Lines containing the word "computer" are the ones to copy from the records below.

#### DATA EXTRACT

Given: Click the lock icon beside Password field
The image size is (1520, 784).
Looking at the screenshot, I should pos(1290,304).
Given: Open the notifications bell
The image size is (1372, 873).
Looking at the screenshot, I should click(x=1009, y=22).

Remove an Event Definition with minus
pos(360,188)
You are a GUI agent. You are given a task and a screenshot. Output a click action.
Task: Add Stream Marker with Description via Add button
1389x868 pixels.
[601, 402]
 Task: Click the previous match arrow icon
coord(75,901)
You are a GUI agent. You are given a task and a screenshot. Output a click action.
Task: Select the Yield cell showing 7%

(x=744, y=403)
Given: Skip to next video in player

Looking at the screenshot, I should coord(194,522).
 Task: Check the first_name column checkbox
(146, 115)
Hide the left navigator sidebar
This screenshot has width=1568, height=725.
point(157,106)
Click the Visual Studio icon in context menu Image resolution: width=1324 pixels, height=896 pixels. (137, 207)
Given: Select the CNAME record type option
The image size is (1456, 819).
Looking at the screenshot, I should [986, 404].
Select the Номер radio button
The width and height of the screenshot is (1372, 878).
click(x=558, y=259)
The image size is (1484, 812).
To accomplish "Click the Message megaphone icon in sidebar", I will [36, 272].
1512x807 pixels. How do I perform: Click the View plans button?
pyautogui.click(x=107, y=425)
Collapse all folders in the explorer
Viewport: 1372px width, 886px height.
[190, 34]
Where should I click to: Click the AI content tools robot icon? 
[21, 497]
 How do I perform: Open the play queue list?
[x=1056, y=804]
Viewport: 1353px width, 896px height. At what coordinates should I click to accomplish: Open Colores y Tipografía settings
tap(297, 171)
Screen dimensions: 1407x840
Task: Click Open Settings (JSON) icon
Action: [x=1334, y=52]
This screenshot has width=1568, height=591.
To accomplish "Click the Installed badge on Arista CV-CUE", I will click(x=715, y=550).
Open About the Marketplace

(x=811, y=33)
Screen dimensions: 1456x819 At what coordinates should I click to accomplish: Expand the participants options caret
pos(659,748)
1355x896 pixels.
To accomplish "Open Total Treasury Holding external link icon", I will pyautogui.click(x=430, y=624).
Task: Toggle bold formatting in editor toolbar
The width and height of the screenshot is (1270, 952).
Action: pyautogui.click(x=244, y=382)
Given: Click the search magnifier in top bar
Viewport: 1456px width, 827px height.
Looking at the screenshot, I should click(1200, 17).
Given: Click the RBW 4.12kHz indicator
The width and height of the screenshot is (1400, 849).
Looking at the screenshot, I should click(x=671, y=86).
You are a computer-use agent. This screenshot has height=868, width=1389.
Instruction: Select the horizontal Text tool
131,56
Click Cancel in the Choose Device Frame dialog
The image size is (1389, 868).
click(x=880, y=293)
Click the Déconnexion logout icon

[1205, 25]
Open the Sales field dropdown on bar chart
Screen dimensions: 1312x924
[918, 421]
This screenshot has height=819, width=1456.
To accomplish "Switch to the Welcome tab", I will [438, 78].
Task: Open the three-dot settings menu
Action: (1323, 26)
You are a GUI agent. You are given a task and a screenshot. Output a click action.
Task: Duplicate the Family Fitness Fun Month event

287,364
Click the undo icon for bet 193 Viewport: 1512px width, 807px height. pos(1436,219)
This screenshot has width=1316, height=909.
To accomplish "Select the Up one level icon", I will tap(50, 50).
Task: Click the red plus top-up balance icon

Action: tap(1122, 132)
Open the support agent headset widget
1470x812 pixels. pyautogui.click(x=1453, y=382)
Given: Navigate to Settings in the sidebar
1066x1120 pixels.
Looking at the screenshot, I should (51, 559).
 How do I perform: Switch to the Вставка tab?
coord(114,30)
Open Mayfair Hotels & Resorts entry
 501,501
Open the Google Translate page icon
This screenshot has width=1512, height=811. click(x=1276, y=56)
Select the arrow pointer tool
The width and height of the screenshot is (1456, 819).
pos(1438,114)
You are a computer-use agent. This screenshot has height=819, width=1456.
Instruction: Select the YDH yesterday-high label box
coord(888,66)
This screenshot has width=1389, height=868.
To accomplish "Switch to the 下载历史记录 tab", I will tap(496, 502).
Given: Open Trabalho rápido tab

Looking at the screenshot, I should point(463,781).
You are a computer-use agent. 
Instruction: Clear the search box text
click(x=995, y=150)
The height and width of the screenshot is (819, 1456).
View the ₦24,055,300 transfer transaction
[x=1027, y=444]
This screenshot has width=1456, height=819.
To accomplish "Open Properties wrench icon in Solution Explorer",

########

§ FINAL ANSWER
You are a computer-use agent. This screenshot has height=868, width=1389.
You are a computer-use agent. This screenshot has height=819, width=1456.
You are a computer-use agent. 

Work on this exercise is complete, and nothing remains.